Copy the entries below word for word, beginning at the line that contains "At what coordinates" and continuing through the line that contains "Action: 15,182". Leave out the pictures.

Rows of pointing data:
━━━━━━━━━━━━━━━━━━━━
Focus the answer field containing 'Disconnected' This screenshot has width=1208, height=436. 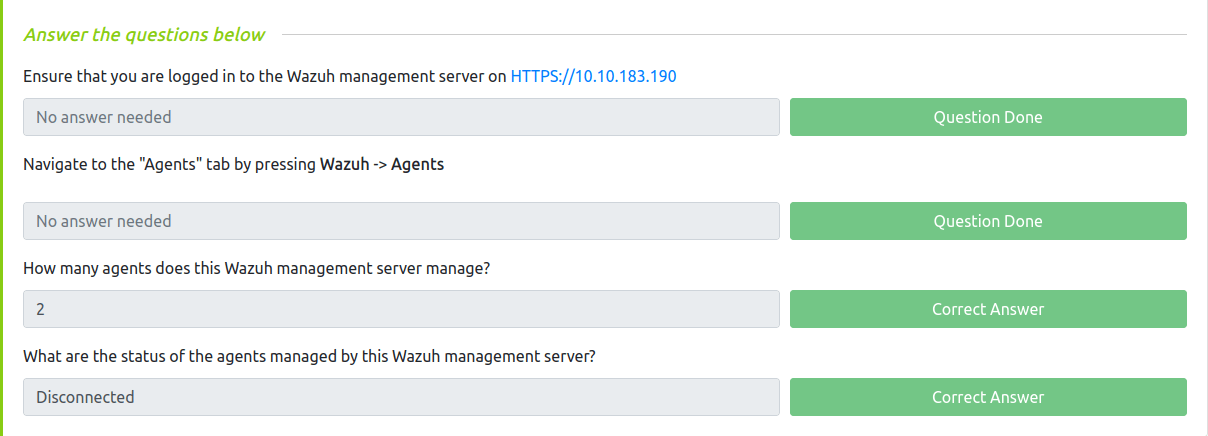401,397
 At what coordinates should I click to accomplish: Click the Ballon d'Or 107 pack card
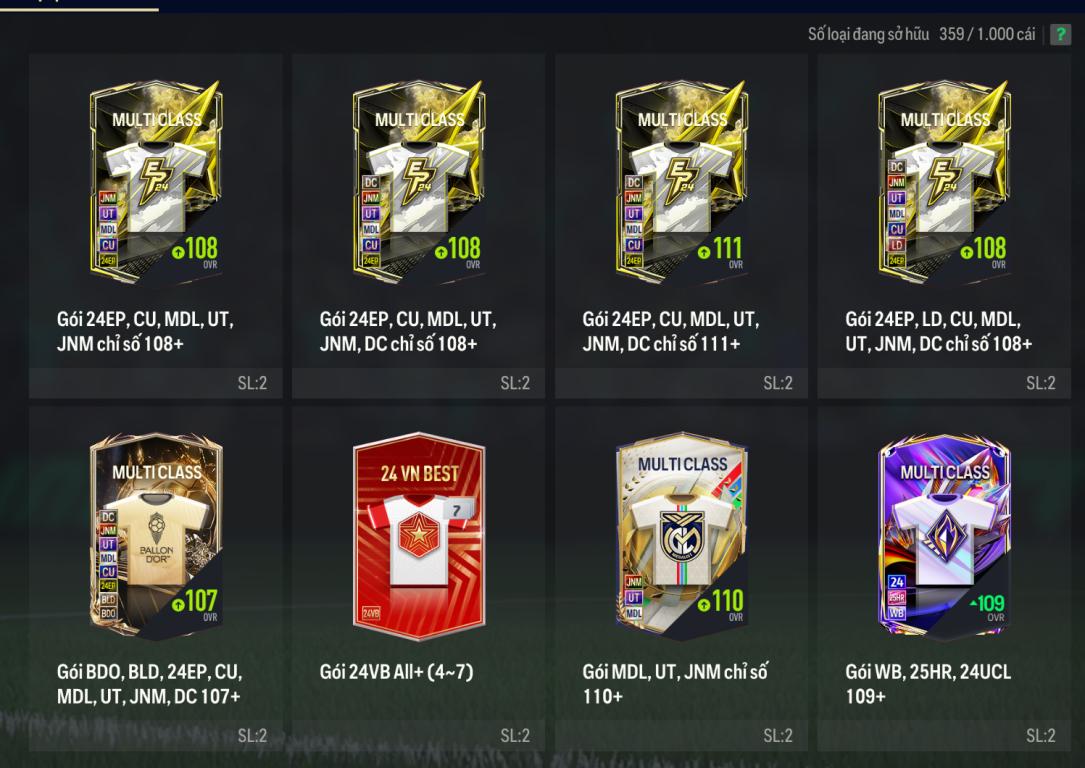156,535
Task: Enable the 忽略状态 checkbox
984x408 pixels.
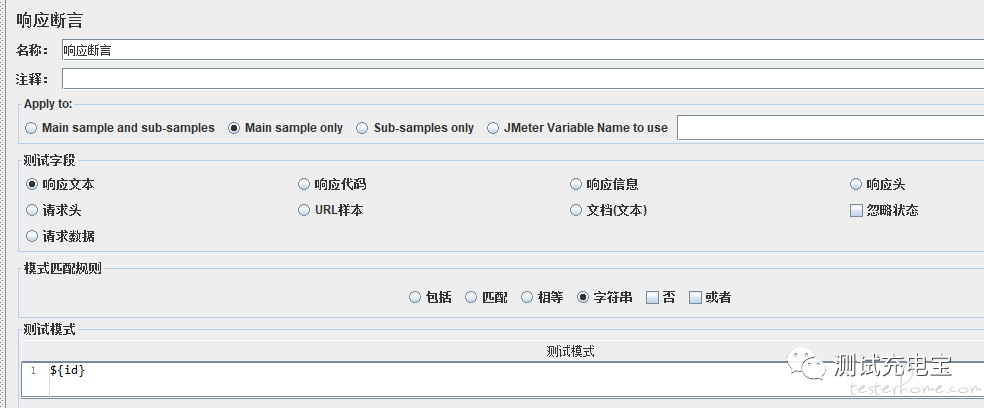Action: (884, 211)
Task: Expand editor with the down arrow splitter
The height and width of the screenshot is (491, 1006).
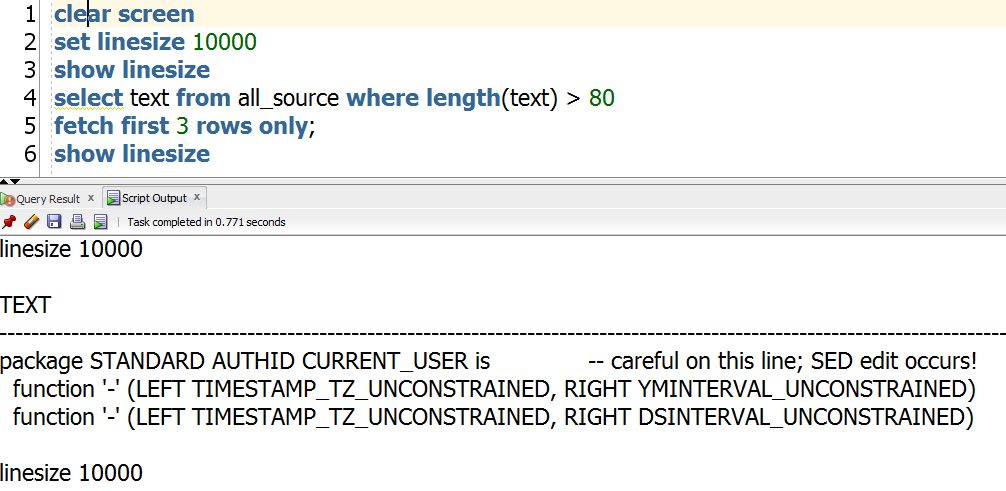Action: 15,182
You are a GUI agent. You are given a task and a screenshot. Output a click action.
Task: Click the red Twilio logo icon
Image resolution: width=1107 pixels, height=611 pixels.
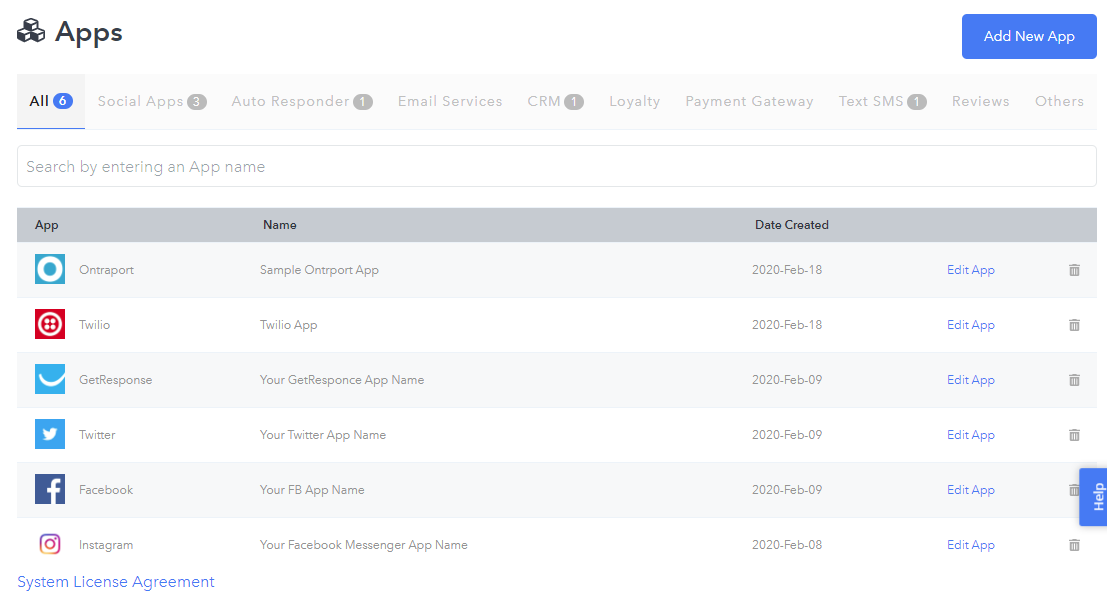50,324
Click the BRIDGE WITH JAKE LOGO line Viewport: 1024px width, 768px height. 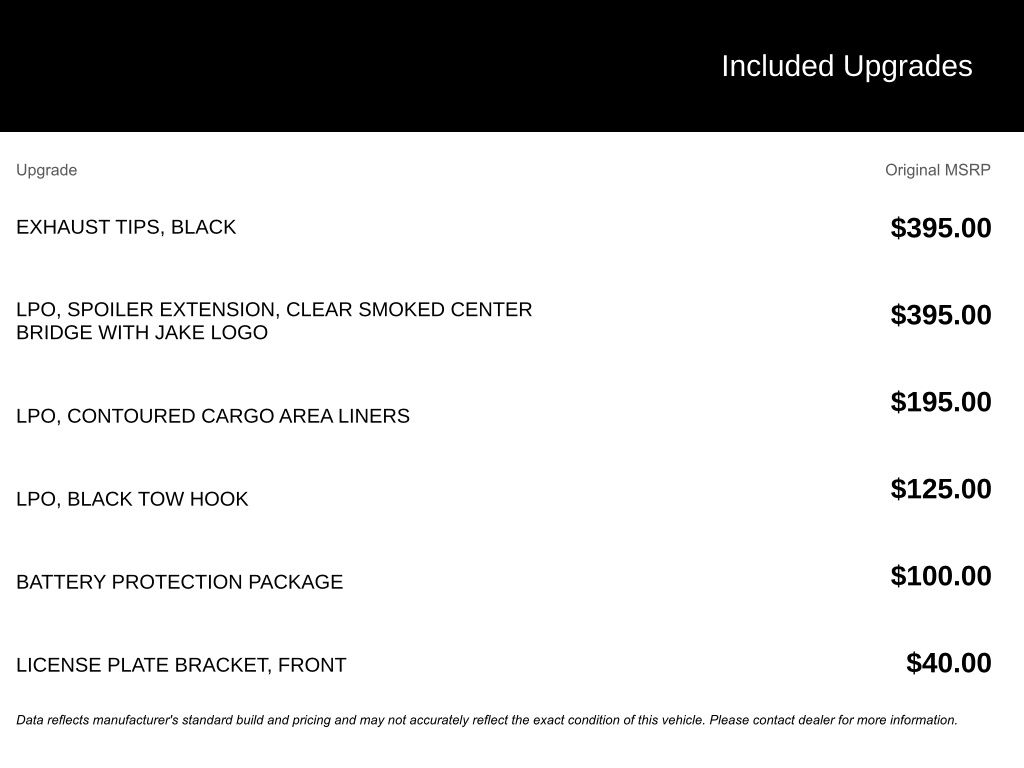pyautogui.click(x=142, y=332)
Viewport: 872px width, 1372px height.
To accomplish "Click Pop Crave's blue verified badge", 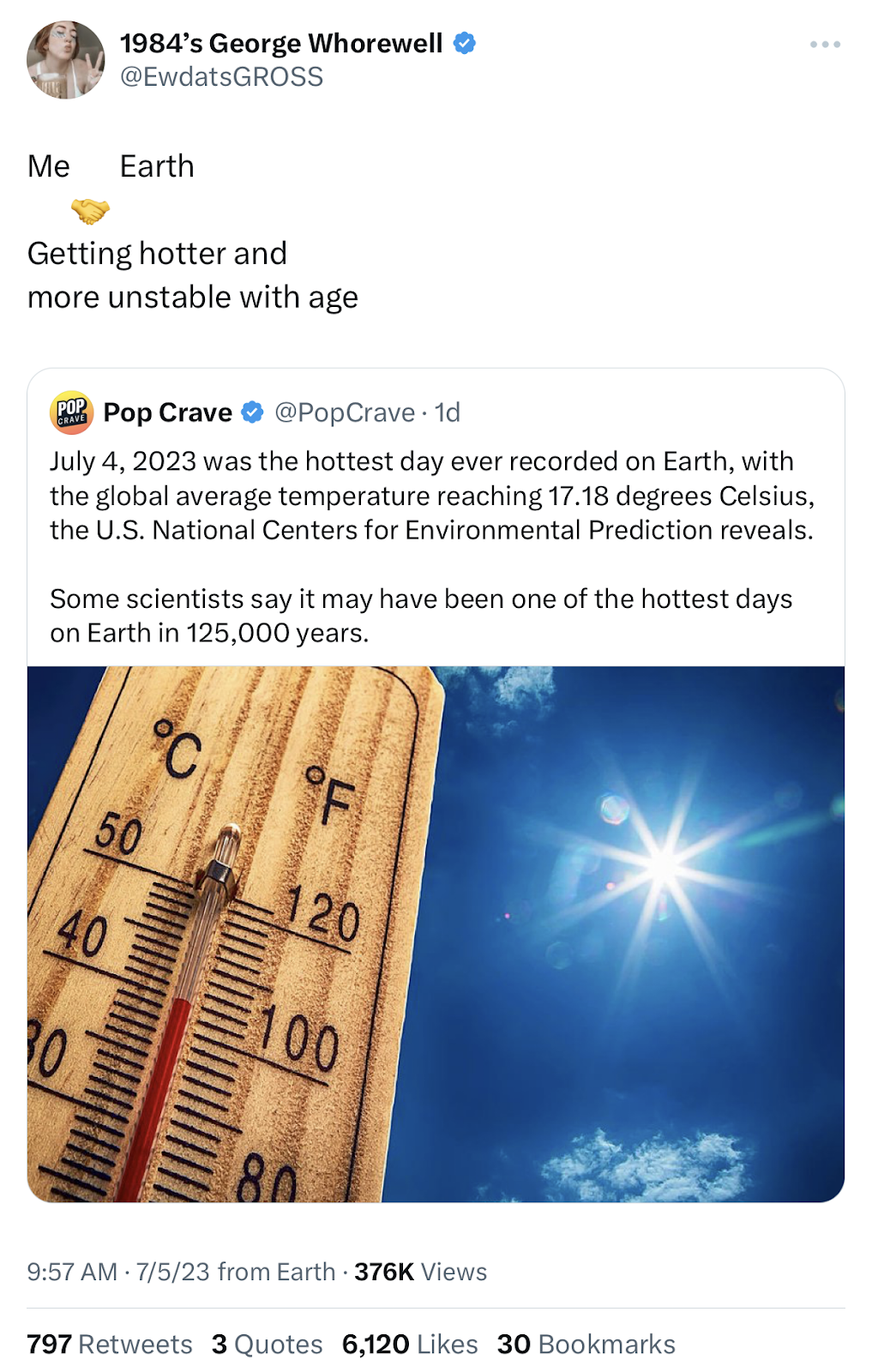I will tap(252, 413).
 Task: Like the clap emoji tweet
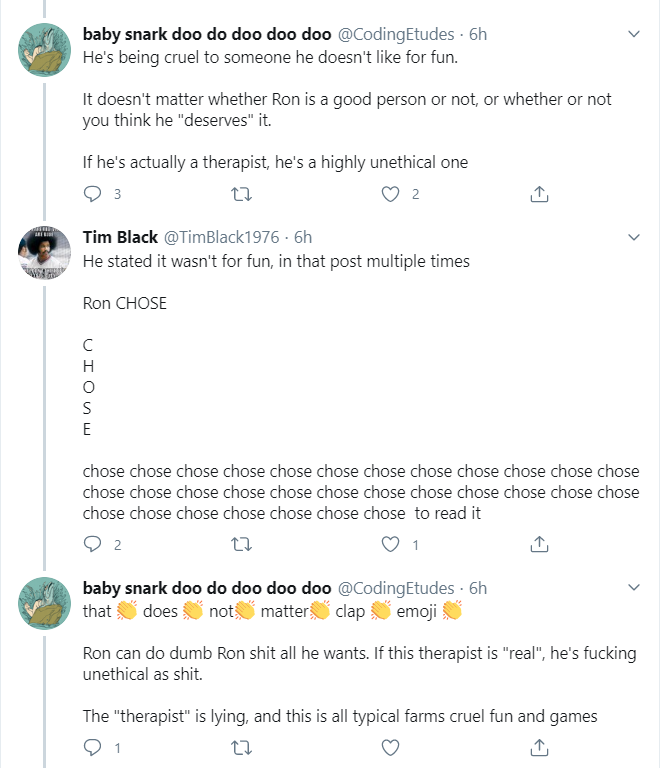point(390,747)
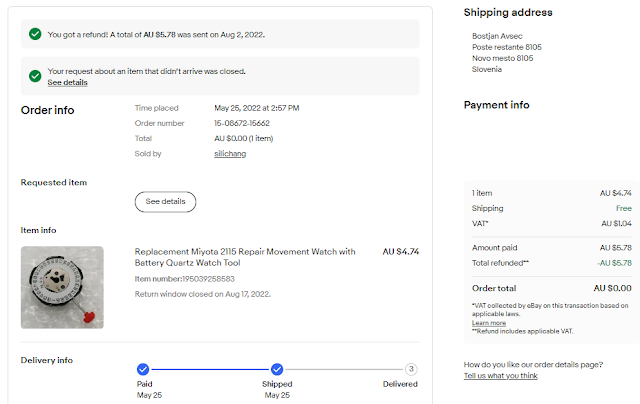Click the green refund confirmation checkmark icon
The height and width of the screenshot is (404, 640).
tap(35, 34)
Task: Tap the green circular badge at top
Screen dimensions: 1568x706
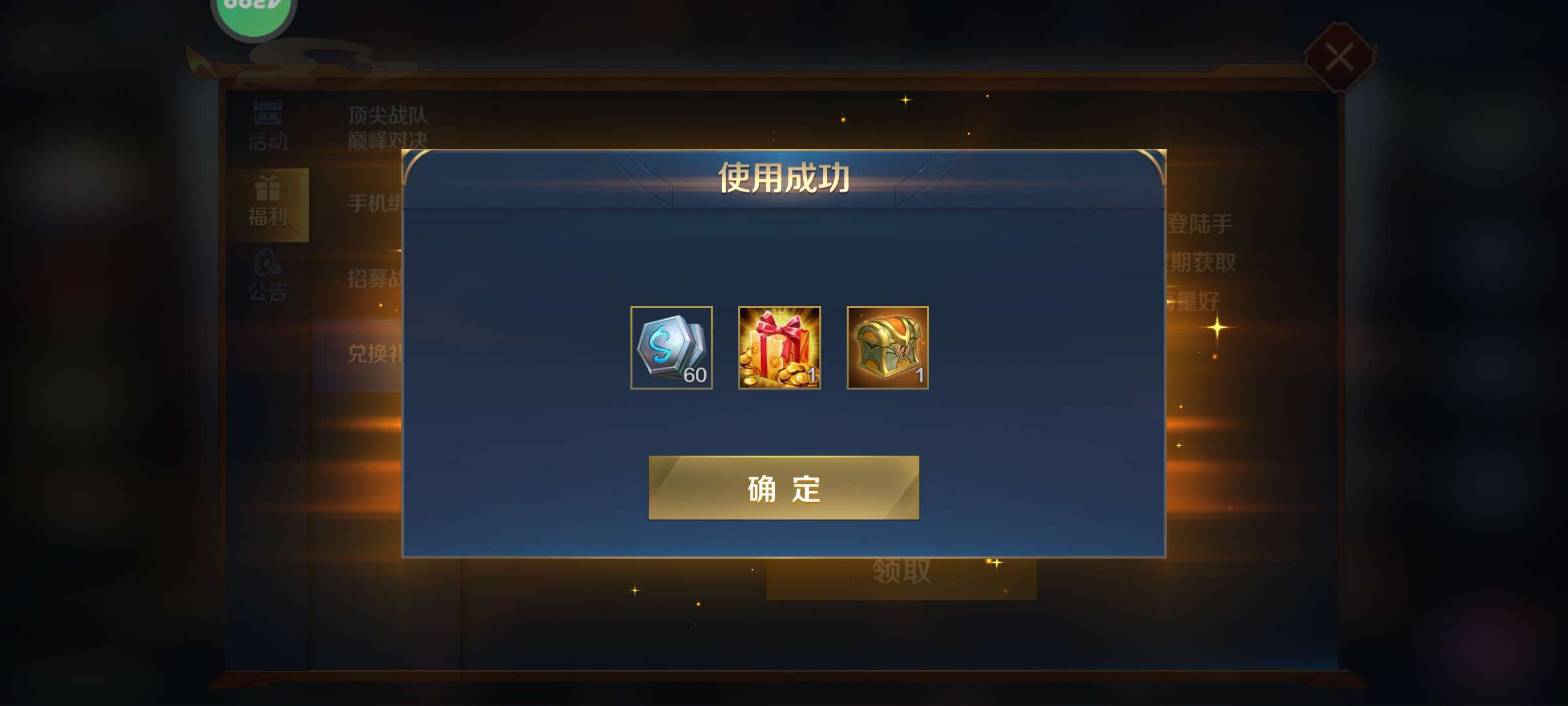Action: click(x=253, y=14)
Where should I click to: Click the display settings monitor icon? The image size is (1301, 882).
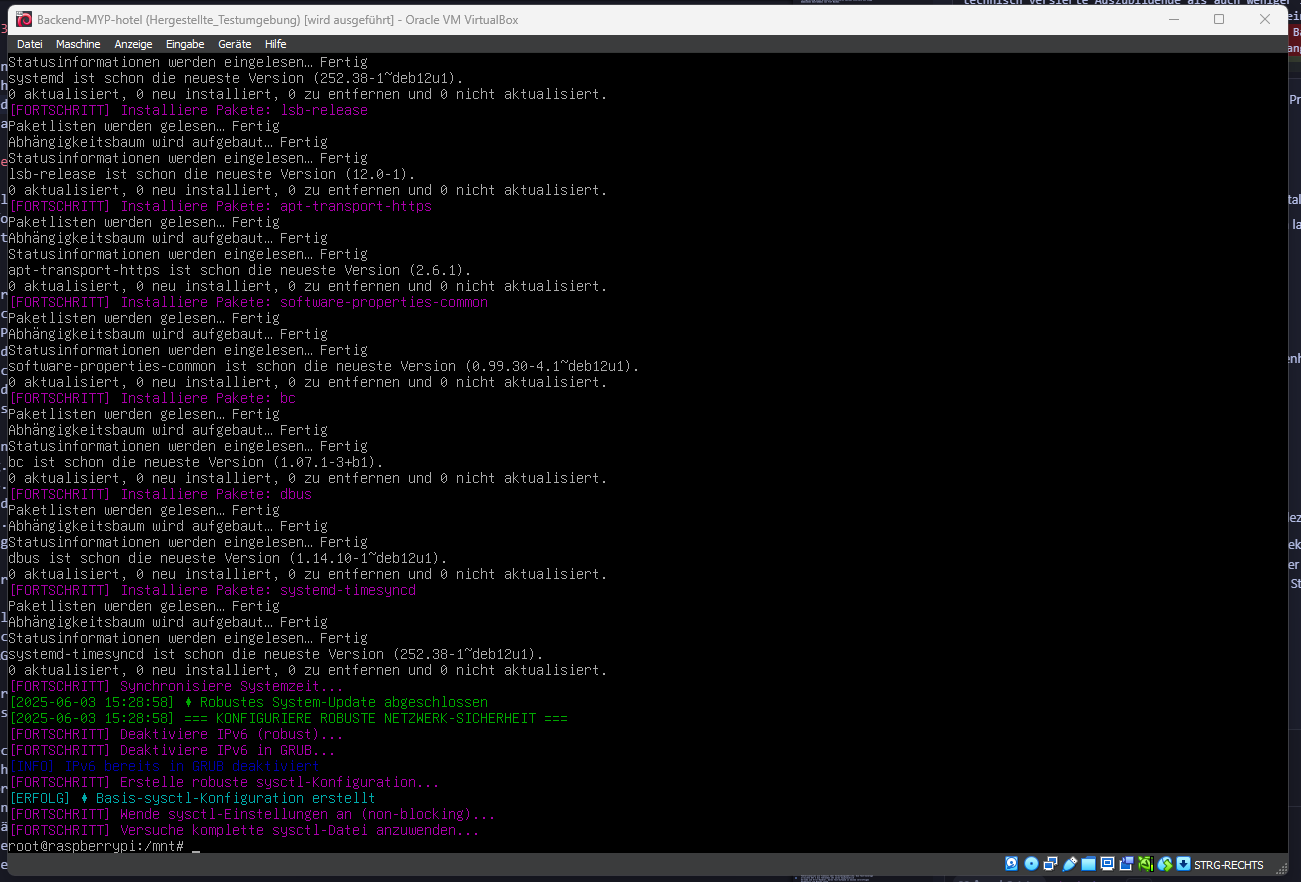[1107, 864]
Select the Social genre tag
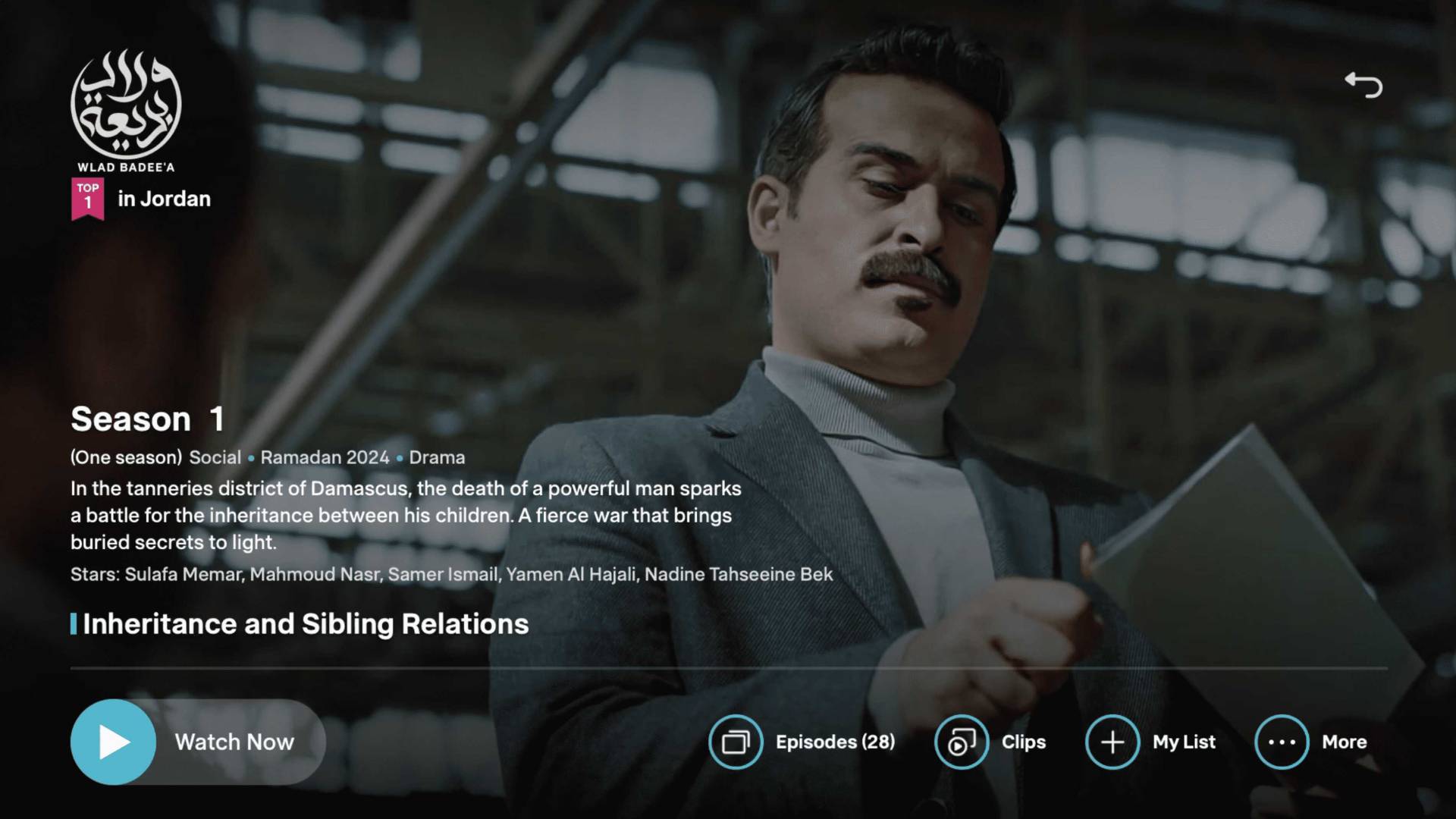 click(215, 457)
━━━━━━━━━━━━━━━━━━━━
◆ **Correct response**
 At what coordinates should I click to accomplish: Click the Ballon d'Or 107 pack card
156,535
Task: Enable the 忽略状态 checkbox
984x408 pixels.
Action: (884, 211)
Task: Expand editor with the down arrow splitter
The height and width of the screenshot is (491, 1006).
Action: 15,182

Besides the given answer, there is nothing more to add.